### Page extract
:::::
Follow the Cash: When Raised Capital Doesn't Move Forward

Every capital raise comes wrapped in a story of growth. But the most honest line in any prospectus is rarely the vision — it's the use-of-proceeds table. That table tells you the direction of the money, and direction is destiny.

This week offered a clean illustration. A KOSDAQ-listed small-cap finalized the price (July 6) on a ₩22.9 billion rights offering with a public-offering backstop, opening shareholder subscription on July 9–10. The stated allocation: roughly ₩17 billion — about 74% — for debt repayment, and the remaining ₩5.9 billion for working capital. Shortly before, the company had executed a share consolidation, folding its par value from ₩100 to ₩500. New equity from minority shareholders, the bulk of it flowing not into the business but back out to lenders.

There is nothing illegal here, and debt repayment can be prudent. But for the investor writing the check, the economics are worth stating plainly: your fresh capital is not buying new capacity, new products, or new markets. It is retiring an existing obligation. The enterprise is not larger the day after; it is simply differently financed, with more shares outstanding dividing the same operating base.
:::::
### Data shown
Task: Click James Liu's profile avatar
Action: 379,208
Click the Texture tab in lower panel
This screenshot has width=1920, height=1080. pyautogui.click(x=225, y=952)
:::::
### Written problem
In the article about following the cash, what share of the rights offering was set aside for paying down debt? The data above comes from a source other than the article.

### Written solution
About 74%, or roughly ₩17 billion.